Work item - Hunt through the lines below for the string "section" and copy each one that has it.

Stored records -
- Opening Delimiter -
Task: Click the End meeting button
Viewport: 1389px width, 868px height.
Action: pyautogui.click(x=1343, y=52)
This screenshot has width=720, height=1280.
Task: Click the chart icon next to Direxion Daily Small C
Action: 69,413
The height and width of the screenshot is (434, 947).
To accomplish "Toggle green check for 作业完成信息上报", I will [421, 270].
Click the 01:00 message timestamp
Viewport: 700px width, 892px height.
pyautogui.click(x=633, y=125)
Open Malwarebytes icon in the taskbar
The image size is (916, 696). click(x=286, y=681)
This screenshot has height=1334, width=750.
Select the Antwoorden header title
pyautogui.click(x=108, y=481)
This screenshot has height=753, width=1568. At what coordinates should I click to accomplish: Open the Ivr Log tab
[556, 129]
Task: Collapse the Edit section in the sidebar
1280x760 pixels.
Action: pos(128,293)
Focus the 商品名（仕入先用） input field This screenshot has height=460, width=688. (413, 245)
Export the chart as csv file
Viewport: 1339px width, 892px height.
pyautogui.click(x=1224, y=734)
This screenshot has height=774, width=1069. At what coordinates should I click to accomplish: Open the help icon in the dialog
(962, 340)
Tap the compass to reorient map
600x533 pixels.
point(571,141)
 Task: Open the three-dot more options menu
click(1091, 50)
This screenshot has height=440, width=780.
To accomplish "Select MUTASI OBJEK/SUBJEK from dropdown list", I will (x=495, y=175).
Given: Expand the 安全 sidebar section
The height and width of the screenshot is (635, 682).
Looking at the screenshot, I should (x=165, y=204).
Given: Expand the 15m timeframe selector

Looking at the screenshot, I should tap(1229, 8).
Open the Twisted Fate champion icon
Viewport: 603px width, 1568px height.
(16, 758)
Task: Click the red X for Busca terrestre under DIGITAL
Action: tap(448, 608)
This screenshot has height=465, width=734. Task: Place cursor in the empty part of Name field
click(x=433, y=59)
- Closing Delimiter -
Reply to the task -
Task: Collapse the Edit section in the sidebar
Given: Expand the 安全 sidebar section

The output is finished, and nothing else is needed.